Pedro Sánchez le ha cogido gusto a saltarse las leyes, cuando éstas resultan un obstáculo para sus propósitos. Gobierna, que es mucho decir, de decretazo en decretazo. Con sus raquíticos 84 escaños depende de sus siniestros socios para todo, pero en ocasiones ni humillándose hasta la indecencia le apoyan. Son insaciables.
Los separatistas catalanes ya le están pasando otra factura: quieren que el Gobierno libere a los políticos presos. Se lo anunció Puigdemont y acaba de recordárselo Tardá: no apoyarán los presupuestos si no hay indulto. Y Pedro Sánchez, que no quiere dejar La Moncloa ni a patadas, ha puesto manos a la obra. Después de Iceta, después de Batet, la delegada del Gobierno en Cataluña, Teresa Cunillera, se ha mostrado partidaria del indulto, incluso ha animado a los encarcelados a pedirlo en cuanto se produzca la sentencia. Pero hasta que el Tribunal Supremo no les condene, el Gobierno no puede intervenir. ¿O sí?

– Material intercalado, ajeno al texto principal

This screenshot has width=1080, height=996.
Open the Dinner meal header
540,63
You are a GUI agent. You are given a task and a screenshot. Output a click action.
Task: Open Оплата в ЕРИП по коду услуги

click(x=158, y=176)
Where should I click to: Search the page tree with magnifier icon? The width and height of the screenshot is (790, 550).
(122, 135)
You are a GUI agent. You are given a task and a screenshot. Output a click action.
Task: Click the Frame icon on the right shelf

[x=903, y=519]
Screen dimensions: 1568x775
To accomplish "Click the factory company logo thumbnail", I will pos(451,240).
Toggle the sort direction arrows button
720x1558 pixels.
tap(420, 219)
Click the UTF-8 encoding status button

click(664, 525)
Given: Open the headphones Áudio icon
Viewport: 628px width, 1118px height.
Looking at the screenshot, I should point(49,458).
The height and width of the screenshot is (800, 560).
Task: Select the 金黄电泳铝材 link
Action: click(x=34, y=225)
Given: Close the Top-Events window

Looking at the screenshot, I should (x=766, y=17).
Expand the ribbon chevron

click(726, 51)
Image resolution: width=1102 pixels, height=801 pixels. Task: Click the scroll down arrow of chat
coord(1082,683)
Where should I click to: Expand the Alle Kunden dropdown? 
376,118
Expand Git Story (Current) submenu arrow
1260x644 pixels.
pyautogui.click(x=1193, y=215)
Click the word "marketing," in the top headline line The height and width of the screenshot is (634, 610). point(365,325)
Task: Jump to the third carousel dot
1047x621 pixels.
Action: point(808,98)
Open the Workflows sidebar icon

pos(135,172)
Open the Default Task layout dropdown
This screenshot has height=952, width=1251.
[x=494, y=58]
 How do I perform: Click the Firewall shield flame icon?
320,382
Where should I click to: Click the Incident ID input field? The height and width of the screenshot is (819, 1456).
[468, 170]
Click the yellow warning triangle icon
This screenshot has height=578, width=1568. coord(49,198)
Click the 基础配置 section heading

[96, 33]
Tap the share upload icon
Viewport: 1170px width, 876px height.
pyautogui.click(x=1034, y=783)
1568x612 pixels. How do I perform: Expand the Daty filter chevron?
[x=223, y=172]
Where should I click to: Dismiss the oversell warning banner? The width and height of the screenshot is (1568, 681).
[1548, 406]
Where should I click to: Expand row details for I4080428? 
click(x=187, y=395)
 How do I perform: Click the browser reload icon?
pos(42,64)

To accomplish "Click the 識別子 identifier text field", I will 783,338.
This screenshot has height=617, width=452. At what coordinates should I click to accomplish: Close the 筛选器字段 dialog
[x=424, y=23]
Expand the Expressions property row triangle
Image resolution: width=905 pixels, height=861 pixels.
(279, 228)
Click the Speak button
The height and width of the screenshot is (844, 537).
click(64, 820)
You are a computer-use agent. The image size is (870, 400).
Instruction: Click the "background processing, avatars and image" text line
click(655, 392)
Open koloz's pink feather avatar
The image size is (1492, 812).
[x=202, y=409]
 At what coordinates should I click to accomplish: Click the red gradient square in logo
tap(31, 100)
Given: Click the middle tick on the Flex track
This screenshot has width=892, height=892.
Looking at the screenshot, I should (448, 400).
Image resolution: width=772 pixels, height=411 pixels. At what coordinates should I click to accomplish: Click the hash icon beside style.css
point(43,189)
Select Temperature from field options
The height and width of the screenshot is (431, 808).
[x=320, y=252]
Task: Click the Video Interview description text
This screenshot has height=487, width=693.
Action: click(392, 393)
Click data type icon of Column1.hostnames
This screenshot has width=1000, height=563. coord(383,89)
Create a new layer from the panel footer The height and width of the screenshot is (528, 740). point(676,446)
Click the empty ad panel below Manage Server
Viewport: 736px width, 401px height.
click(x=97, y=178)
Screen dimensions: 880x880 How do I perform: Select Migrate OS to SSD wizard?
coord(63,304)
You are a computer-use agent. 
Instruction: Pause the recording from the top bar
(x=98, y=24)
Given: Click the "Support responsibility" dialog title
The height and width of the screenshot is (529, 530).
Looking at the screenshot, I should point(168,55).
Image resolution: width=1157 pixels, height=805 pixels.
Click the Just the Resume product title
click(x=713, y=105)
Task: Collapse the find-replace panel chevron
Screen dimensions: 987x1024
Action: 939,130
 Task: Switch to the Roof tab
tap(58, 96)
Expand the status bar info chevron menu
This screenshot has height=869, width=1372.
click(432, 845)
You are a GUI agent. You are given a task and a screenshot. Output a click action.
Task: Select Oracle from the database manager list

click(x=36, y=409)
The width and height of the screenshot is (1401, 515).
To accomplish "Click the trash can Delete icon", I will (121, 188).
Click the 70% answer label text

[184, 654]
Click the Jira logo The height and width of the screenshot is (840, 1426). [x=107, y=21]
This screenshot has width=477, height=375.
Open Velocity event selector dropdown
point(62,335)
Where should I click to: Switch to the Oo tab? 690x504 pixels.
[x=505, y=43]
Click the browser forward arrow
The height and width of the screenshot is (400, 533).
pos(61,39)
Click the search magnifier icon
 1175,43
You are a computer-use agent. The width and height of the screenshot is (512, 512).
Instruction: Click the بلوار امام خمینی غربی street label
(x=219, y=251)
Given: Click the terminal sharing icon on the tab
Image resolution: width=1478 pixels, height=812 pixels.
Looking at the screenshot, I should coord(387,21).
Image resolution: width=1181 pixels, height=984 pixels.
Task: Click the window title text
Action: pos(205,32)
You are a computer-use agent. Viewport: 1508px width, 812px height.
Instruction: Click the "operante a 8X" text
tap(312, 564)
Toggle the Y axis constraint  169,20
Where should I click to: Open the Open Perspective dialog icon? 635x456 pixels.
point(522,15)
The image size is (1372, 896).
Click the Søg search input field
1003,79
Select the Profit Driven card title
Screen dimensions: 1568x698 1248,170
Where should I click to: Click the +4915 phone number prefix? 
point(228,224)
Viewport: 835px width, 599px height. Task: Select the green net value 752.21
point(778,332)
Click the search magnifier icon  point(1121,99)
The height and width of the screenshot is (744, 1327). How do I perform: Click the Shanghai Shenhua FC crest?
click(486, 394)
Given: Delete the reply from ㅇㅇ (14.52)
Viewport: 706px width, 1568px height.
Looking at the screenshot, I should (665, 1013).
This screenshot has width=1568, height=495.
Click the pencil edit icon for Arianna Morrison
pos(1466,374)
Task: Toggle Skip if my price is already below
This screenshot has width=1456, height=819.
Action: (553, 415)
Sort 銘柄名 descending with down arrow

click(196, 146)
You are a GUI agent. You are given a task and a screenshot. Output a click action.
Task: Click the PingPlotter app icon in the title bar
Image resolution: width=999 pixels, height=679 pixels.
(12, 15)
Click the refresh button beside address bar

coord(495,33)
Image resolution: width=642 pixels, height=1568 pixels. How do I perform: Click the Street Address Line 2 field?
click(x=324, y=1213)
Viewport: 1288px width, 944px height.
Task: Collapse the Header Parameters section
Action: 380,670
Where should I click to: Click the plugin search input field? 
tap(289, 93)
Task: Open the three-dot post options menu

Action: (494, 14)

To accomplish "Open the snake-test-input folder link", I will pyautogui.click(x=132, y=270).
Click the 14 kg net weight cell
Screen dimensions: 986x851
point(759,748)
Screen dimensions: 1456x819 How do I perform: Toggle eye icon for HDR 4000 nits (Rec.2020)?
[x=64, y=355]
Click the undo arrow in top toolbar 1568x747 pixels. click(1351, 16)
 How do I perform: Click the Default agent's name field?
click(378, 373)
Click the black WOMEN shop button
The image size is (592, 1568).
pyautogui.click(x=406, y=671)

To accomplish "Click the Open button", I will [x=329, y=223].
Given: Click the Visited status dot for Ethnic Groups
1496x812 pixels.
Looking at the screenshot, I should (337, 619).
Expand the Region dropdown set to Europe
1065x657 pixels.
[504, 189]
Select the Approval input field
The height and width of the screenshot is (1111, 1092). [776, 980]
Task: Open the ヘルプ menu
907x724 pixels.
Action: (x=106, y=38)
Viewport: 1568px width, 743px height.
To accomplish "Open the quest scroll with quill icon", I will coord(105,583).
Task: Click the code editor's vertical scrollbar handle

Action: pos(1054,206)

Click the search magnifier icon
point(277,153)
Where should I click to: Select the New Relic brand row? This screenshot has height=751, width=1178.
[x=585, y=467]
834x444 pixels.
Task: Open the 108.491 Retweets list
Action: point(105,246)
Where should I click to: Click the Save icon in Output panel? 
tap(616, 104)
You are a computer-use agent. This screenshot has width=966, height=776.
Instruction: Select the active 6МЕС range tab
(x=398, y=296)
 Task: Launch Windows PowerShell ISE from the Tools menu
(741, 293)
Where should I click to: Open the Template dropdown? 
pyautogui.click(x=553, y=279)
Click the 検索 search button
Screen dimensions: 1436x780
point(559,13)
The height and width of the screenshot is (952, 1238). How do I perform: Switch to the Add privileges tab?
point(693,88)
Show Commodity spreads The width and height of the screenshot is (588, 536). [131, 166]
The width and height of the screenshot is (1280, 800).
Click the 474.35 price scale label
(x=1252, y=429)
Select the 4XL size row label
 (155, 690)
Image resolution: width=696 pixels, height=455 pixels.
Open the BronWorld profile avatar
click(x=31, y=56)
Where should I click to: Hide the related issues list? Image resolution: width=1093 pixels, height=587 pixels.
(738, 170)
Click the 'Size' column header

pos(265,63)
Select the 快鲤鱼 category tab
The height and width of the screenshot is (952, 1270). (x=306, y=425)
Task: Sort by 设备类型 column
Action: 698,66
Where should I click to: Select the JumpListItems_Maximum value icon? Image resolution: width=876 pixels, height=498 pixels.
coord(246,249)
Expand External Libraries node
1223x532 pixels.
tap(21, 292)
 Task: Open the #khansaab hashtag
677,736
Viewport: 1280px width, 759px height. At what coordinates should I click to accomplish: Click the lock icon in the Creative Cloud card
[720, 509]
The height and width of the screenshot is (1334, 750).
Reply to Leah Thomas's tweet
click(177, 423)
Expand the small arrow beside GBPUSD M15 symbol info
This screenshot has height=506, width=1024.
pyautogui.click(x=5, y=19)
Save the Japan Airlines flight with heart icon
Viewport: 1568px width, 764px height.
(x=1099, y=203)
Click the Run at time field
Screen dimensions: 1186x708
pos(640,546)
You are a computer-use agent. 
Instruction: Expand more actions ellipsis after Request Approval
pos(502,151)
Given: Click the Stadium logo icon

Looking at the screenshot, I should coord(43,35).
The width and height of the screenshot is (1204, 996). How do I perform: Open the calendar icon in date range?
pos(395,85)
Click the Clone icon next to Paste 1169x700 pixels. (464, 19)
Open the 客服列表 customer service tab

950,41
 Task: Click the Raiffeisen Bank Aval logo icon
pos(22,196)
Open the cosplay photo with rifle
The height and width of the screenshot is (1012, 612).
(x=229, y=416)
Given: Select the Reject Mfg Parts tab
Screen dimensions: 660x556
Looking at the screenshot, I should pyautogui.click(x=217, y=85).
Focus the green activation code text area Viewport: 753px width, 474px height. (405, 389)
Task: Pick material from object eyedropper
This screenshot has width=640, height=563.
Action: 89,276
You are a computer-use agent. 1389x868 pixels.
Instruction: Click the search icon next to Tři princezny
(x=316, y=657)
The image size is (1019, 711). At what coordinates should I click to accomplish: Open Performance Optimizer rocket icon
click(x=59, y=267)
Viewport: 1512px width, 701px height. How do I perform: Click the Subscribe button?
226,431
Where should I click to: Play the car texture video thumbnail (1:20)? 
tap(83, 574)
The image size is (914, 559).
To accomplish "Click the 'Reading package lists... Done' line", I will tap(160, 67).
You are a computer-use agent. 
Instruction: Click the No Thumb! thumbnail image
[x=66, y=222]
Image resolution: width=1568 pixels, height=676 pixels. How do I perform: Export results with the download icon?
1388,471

El problema son los tiempos. Por escandaloso que parezca, resulta evidente que el presidente parece estar dispuesto a conceder el indulto a los golpistas. Pero el Gobierno quiere aprobar los presupuestos a principios de año y el juez Llarena puede emitir la sentencia hacia el mes de mayo. ¿Qué hará entonces Pedro Sánchez si depende de esos apoyos para aprobar las cuentas del Estado? Los fontaneros de La Moncloa urden sin descanso atajos, trampantojos y tretas para inventarse un decretazo que pueda liberar a los golpistas y permita al PSOE aprobar los presupuestos para mantener el poder. Una suerte de amnistía. La deriva autoritaria de Pedro Sánchez no tiene límites. Ha demostrado que es capaz de todo con tal de prolongar la legislatura. Hasta de saltarse las leyes.